State v. Napier, 149 N.C. App. 462, 463-64, 560 S.E.2d 867, 868 (2002). Thus, if “a requested instruction is correct in law and supported by the evidence, the court . . . must charge the jury in substantial conformity to the prayer.” State v. Herring, 322 N.C. 733, 742, 370 S.E.2d 363, 369 (1988).
    In the instant case, the State asked the trial court to modify the North Carolina Pattern Jury Instructions (NCPI) Criminal 104.41, on constructive possession, by including specific mention of certain evidentiary features that could be considered in the jury's determination of the issue of constructive possession. Accordingly, at the prosecutor's request, the trial court added to NCPI 104.41 an instruction to the jury that they could consider the following considerations in deciding whether defendant constructively possessed the gun found under his seat:        1. Whether the defendant exercised physical control over where the contraband or article was located; 2. Whether the defendant spoke to others in an authoritative manner regarding permission to enter the area where the contraband was located; 3. Whether, when others were present, did the officer deal with and speak exclusively with the defendant about the searching of the area with no objection by the defendant; 4. Whether the defendant acted in an authoritative manner regarding the property to be searched such as having or retaining keys; 5. Whether the location in which the contraband was located was within the control of the defendant.

“Where an instruction is requested by a party and the instruction is supported by the evidence and is a correct statement of the law, it is error for the trial court not to instruct in substantial conformity with the requested instruction.” State v. Singletary, 344 N.C. 95, 106, 472 S.E.2d 895, 902 (1996).

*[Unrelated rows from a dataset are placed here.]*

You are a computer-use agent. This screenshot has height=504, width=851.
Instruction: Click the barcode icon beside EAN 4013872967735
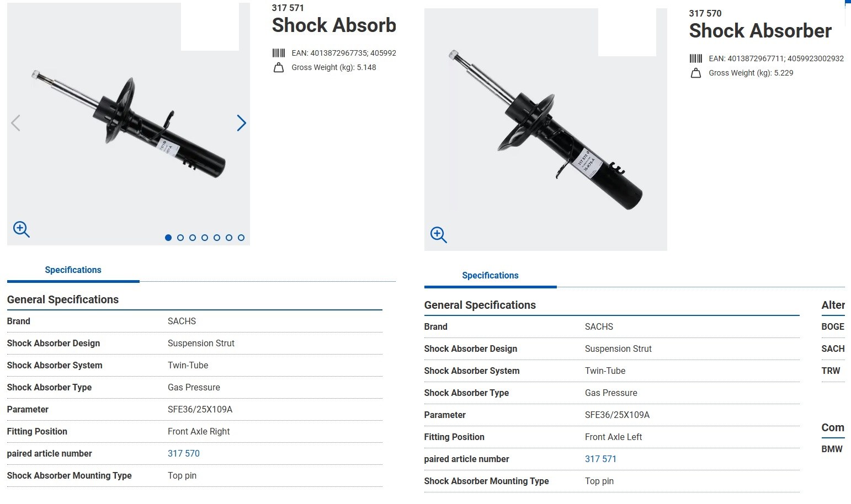(279, 53)
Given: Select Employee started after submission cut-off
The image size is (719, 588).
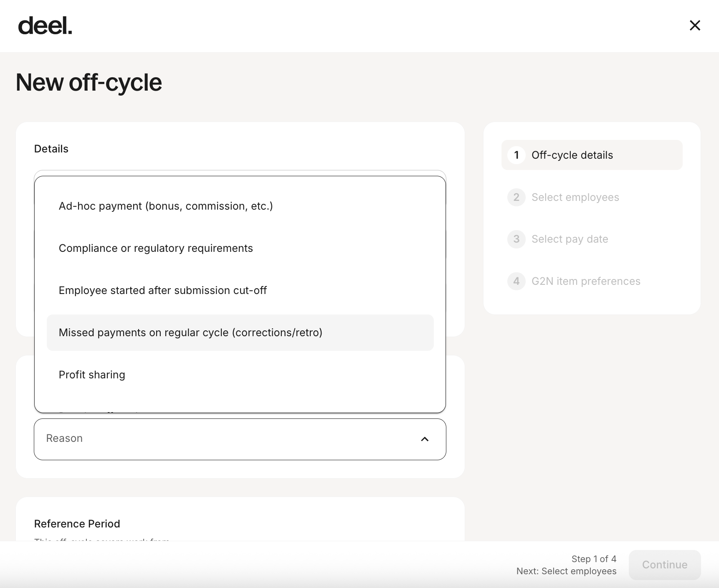Looking at the screenshot, I should (x=162, y=291).
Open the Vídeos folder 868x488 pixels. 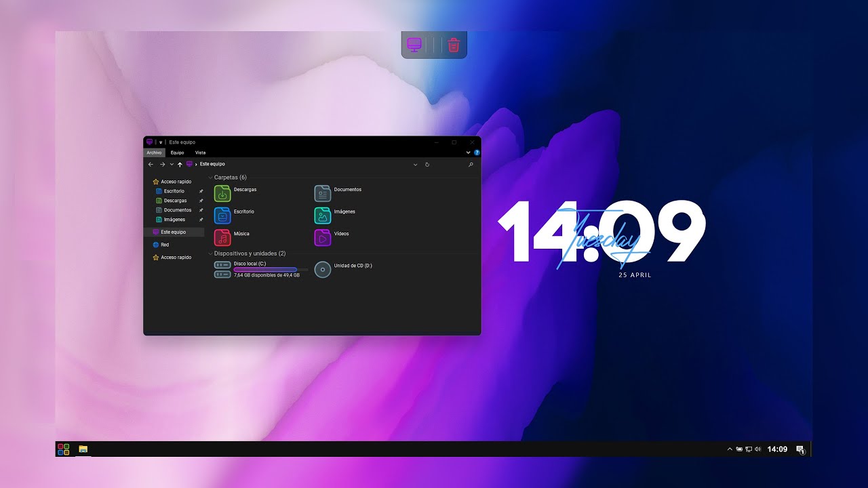click(323, 237)
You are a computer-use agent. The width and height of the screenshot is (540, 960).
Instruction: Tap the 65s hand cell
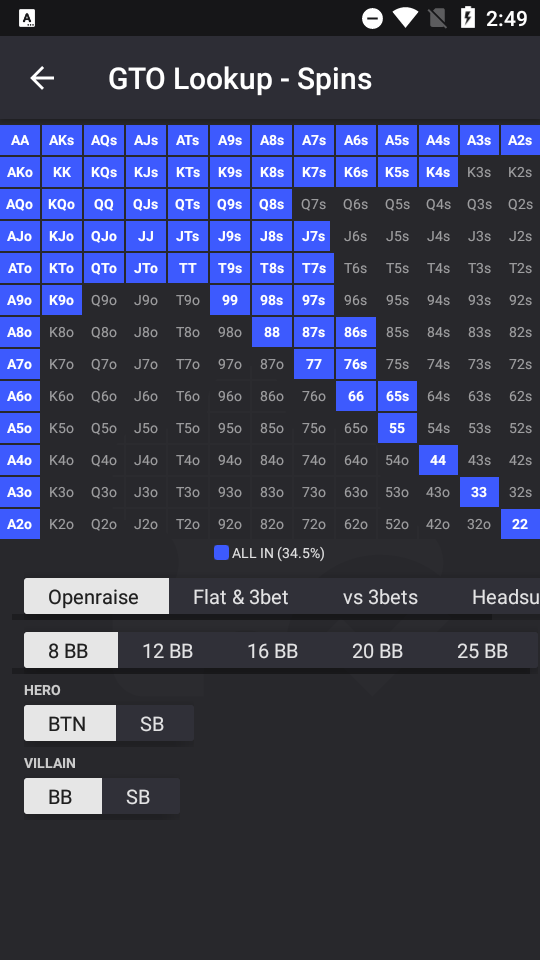point(397,396)

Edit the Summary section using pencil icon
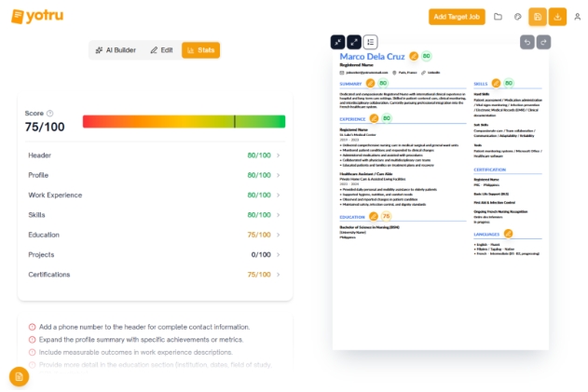(x=371, y=83)
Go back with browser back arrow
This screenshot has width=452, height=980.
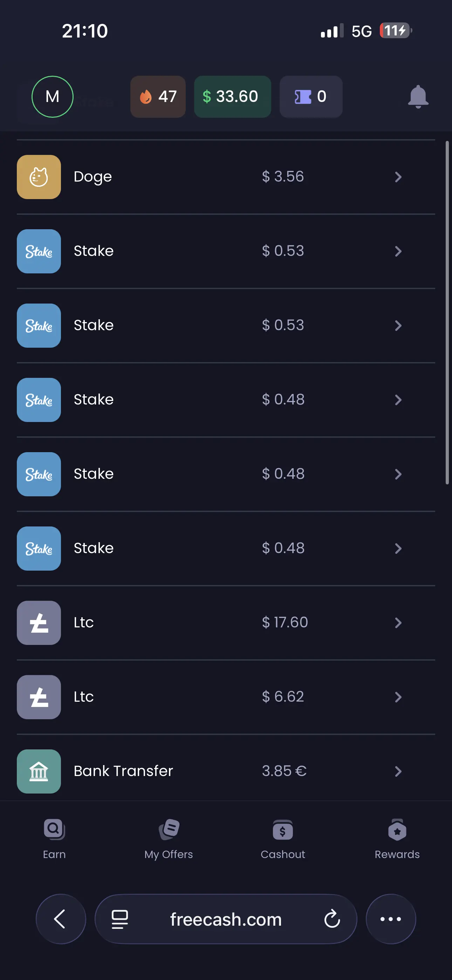(61, 919)
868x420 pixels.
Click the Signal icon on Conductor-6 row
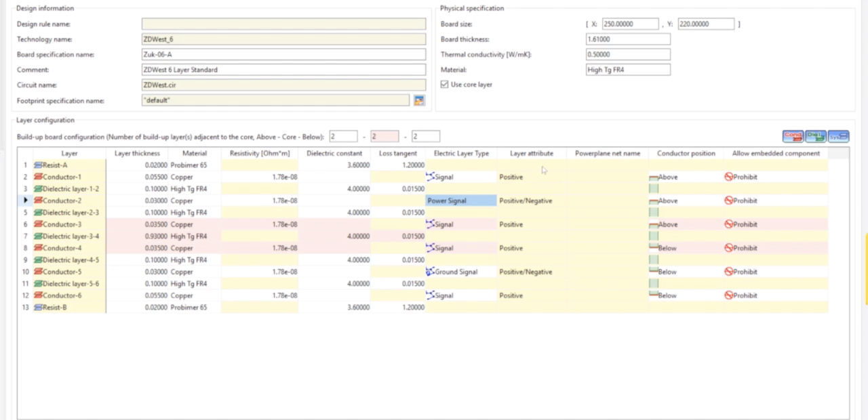[429, 295]
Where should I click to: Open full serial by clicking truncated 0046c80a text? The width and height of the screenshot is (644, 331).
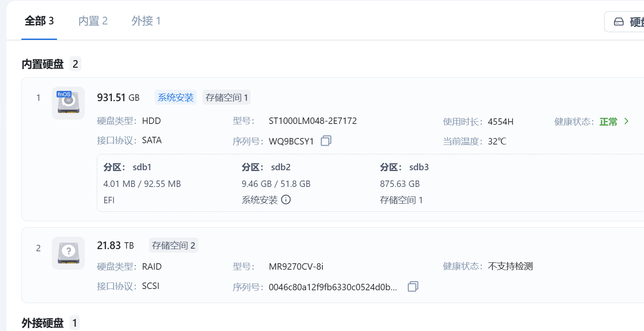(338, 286)
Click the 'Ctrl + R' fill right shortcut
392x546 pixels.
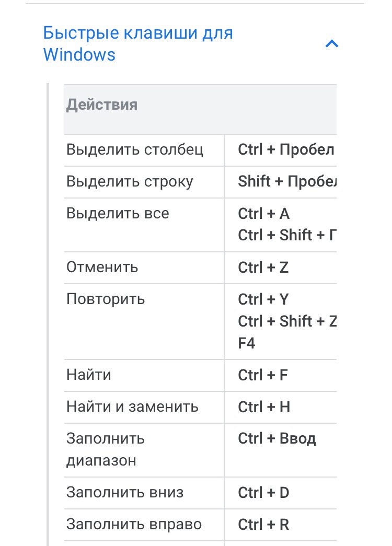point(263,525)
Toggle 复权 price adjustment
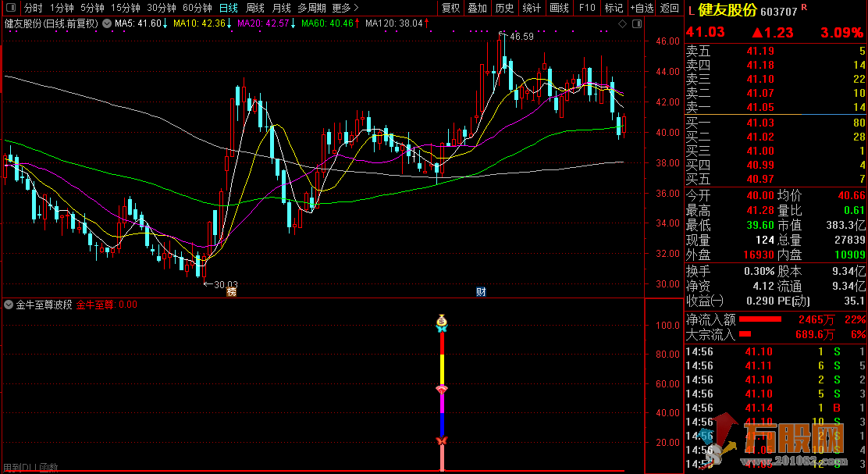The width and height of the screenshot is (868, 474). click(451, 8)
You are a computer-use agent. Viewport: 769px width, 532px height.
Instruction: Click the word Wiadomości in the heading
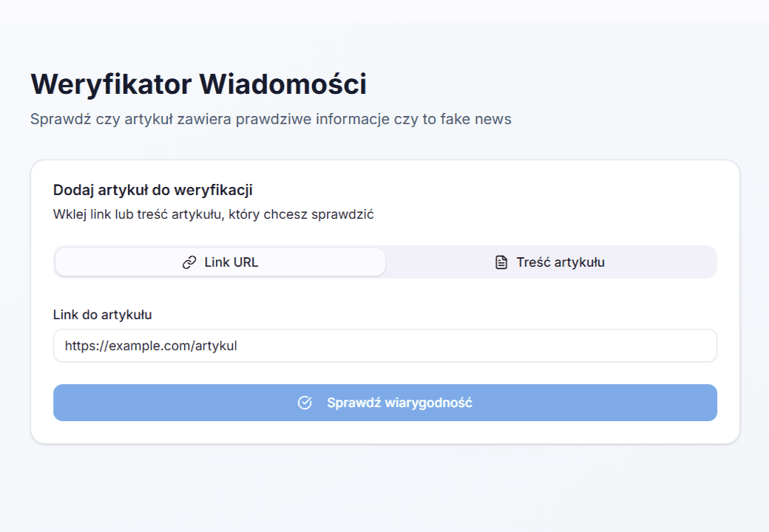coord(283,84)
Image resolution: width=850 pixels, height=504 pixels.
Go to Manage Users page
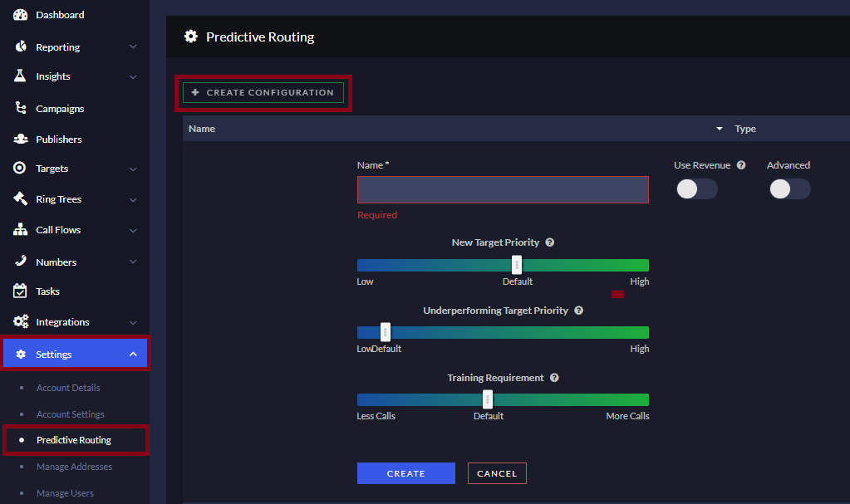[65, 493]
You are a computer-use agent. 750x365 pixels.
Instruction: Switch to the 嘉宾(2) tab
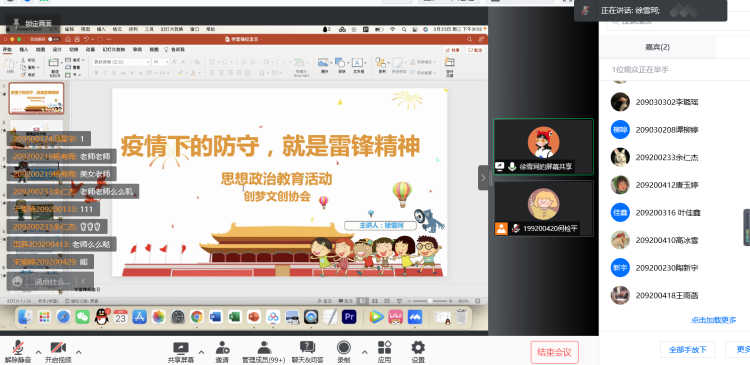coord(658,47)
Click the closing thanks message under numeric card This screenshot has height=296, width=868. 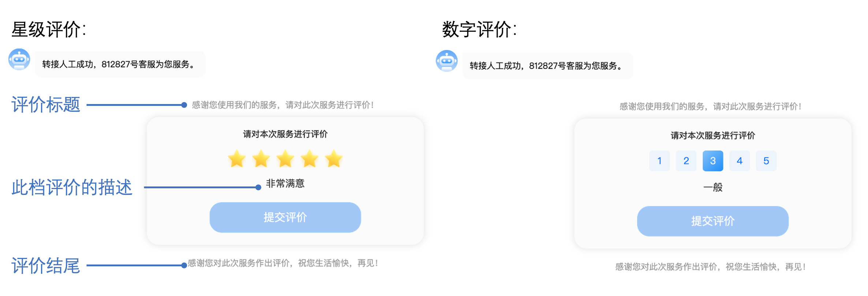(x=710, y=267)
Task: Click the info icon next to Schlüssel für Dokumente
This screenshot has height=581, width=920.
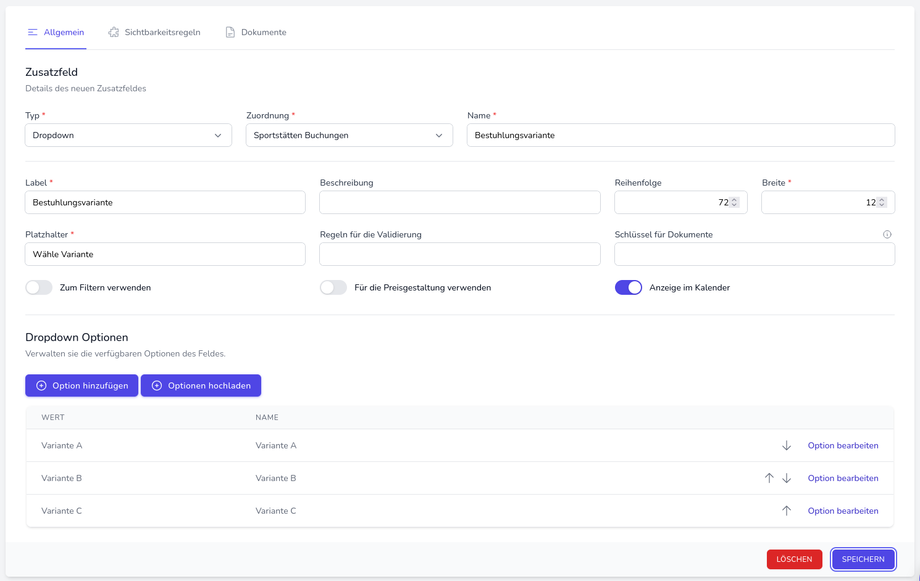Action: pos(887,235)
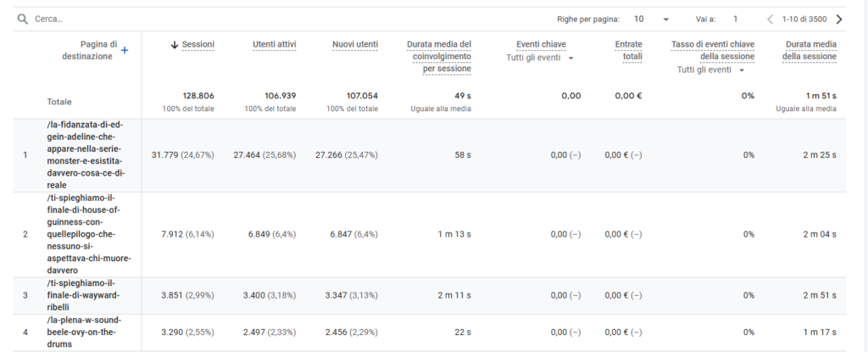Sort table by Utenti attivi column
Screen dimensions: 868x352
[274, 44]
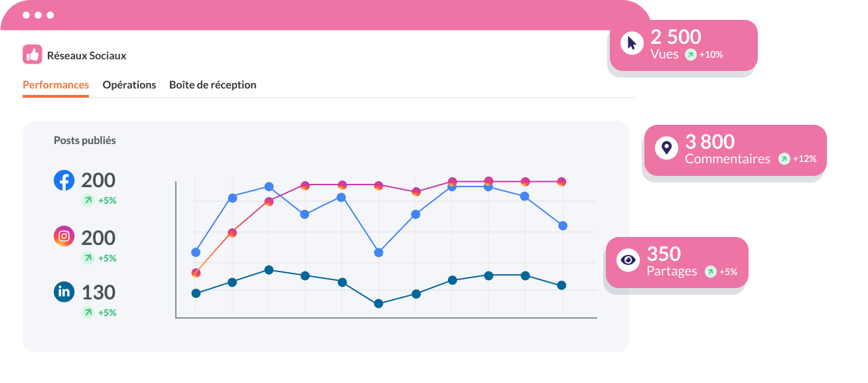868x383 pixels.
Task: Click first dark blue LinkedIn data point
Action: (196, 293)
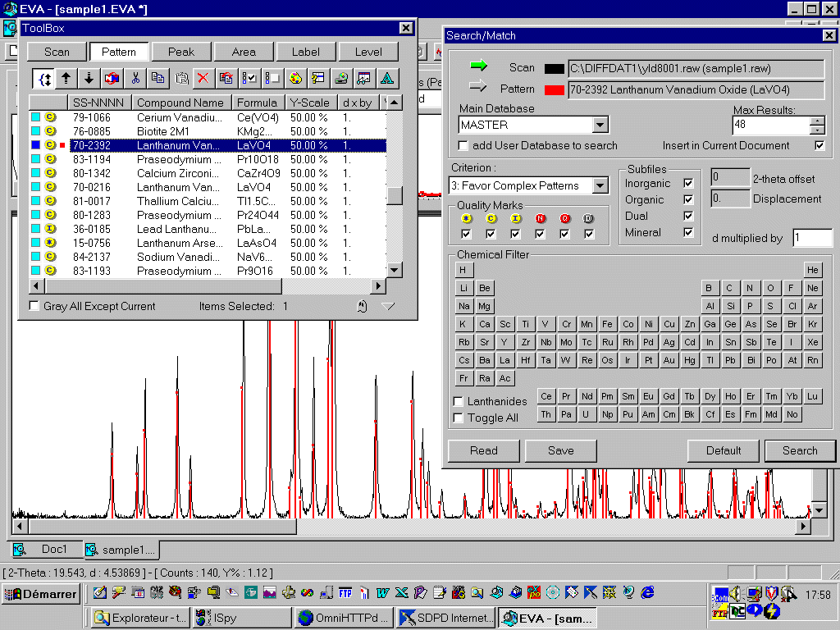Click the move pattern up arrow icon
The height and width of the screenshot is (630, 840).
pos(66,79)
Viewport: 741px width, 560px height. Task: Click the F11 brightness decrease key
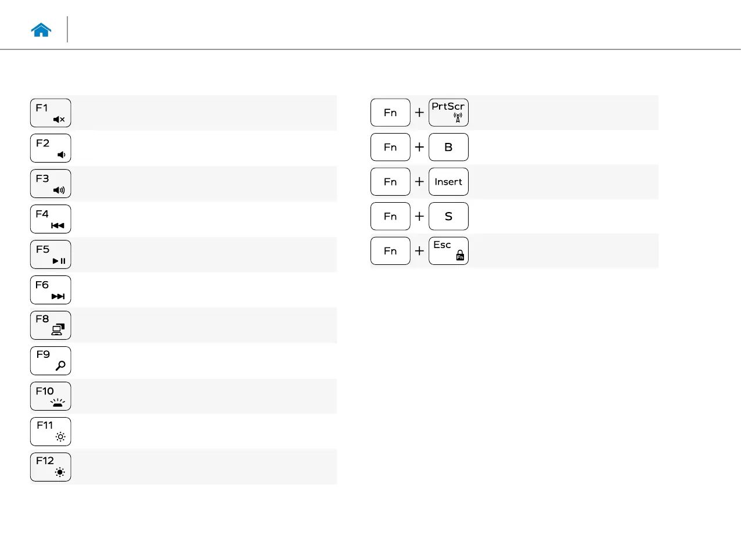click(x=51, y=432)
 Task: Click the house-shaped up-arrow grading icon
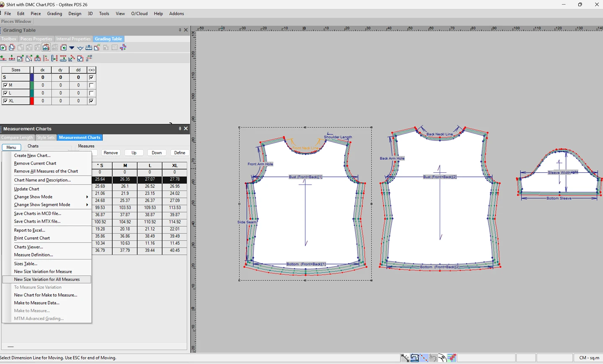pyautogui.click(x=38, y=59)
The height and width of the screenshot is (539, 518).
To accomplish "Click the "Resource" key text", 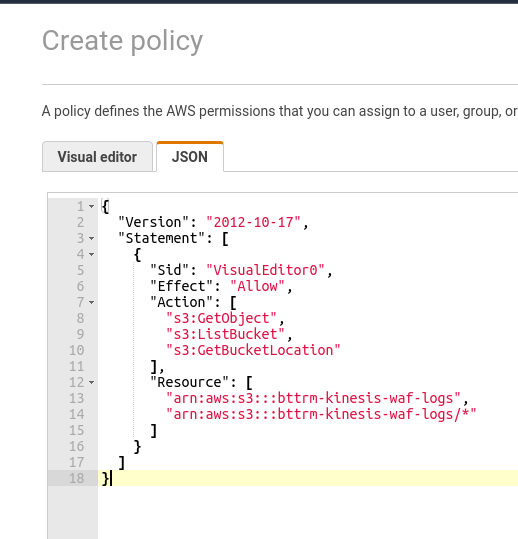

    In the instant case, the first two considerations included in the instructions to the jury are supported by the holding in State v. Thorpe, 326 N.C. 451, 390 S.E.2d 311 (1990); the third by State v. Davis, 325 N.C. 693, 386 S.E.2d 187 (1989); the fourth by State v. Brown, 310 N.C. 563, 313 S.E.2d 585 (1984); and the fifth by State v. Harvey, 281 N.C. 1, 187 S.E.2d 706 (1972). These considerations are, in turn, implicated by the evidence presented in this case. We conclude that the proffered instruction was “supported by the evidence and is a correct statement of the law,”Singletary, and thus that the trial court did not err in its instruction to the jury on constructive possession. This assignment of error is overruled.
    For the reasons discussed above, we conclude that the defendant had a fair trial, free of prejudicial error.
    No error.
    Judge GEER concurs.
    Judge THORNBURG concurred prior to December 31, 2004.
    Report per Rule 30(e).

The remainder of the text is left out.